**WHAT YOU HAVE TO DO**
Each record has to be returned exactly as it appears.
### THE DATA ###
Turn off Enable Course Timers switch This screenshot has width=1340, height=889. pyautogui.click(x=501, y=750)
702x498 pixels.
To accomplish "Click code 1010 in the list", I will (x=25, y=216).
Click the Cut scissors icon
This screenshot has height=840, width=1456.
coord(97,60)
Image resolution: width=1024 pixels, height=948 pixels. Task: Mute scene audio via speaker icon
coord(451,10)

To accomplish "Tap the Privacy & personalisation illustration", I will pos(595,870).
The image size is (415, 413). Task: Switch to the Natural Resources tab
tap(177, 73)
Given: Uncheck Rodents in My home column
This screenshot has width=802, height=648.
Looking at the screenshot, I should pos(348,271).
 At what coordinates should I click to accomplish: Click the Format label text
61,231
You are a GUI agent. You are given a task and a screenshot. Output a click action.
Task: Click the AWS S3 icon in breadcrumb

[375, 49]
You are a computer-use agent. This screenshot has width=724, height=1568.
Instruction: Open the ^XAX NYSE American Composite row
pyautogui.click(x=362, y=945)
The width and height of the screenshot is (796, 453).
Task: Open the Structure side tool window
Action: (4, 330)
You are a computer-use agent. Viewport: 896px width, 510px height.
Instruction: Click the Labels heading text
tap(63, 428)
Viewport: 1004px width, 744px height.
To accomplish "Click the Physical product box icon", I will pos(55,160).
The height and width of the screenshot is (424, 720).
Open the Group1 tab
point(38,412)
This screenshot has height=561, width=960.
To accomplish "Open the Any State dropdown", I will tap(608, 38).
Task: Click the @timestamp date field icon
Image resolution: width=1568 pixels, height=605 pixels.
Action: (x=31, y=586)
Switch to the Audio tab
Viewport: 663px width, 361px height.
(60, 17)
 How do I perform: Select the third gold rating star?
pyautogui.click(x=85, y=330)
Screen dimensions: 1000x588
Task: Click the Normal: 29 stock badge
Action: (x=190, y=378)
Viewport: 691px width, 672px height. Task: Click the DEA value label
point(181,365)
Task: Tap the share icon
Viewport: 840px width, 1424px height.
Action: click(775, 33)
###
**ANSWER BELOW**
Turn off Enable Course Timers switch This screenshot has width=1340, height=889. pyautogui.click(x=501, y=750)
702x498 pixels.
To accomplish "Click code 1010 in the list", I will (x=25, y=216).
Click the Cut scissors icon
This screenshot has height=840, width=1456.
coord(97,60)
Image resolution: width=1024 pixels, height=948 pixels. Task: Mute scene audio via speaker icon
coord(451,10)

To accomplish "Tap the Privacy & personalisation illustration", I will pos(595,870).
The image size is (415, 413). Task: Switch to the Natural Resources tab
tap(177, 73)
Given: Uncheck Rodents in My home column
This screenshot has width=802, height=648.
Looking at the screenshot, I should pos(348,271).
 At what coordinates should I click to accomplish: Click the Format label text
61,231
You are a GUI agent. You are given a task and a screenshot. Output a click action.
Task: Click the AWS S3 icon in breadcrumb

[375, 49]
You are a computer-use agent. This screenshot has width=724, height=1568.
Instruction: Open the ^XAX NYSE American Composite row
pyautogui.click(x=362, y=945)
The width and height of the screenshot is (796, 453).
Task: Open the Structure side tool window
Action: (4, 330)
You are a computer-use agent. Viewport: 896px width, 510px height.
Instruction: Click the Labels heading text
tap(63, 428)
Viewport: 1004px width, 744px height.
To accomplish "Click the Physical product box icon", I will pos(55,160).
The height and width of the screenshot is (424, 720).
Open the Group1 tab
point(38,412)
This screenshot has height=561, width=960.
To accomplish "Open the Any State dropdown", I will tap(608, 38).
Task: Click the @timestamp date field icon
Image resolution: width=1568 pixels, height=605 pixels.
Action: (x=31, y=586)
Switch to the Audio tab
Viewport: 663px width, 361px height.
(60, 17)
 How do I perform: Select the third gold rating star?
pyautogui.click(x=85, y=330)
Screen dimensions: 1000x588
Task: Click the Normal: 29 stock badge
Action: (x=190, y=378)
Viewport: 691px width, 672px height. Task: Click the DEA value label
point(181,365)
Task: Tap the share icon
Viewport: 840px width, 1424px height.
Action: click(775, 33)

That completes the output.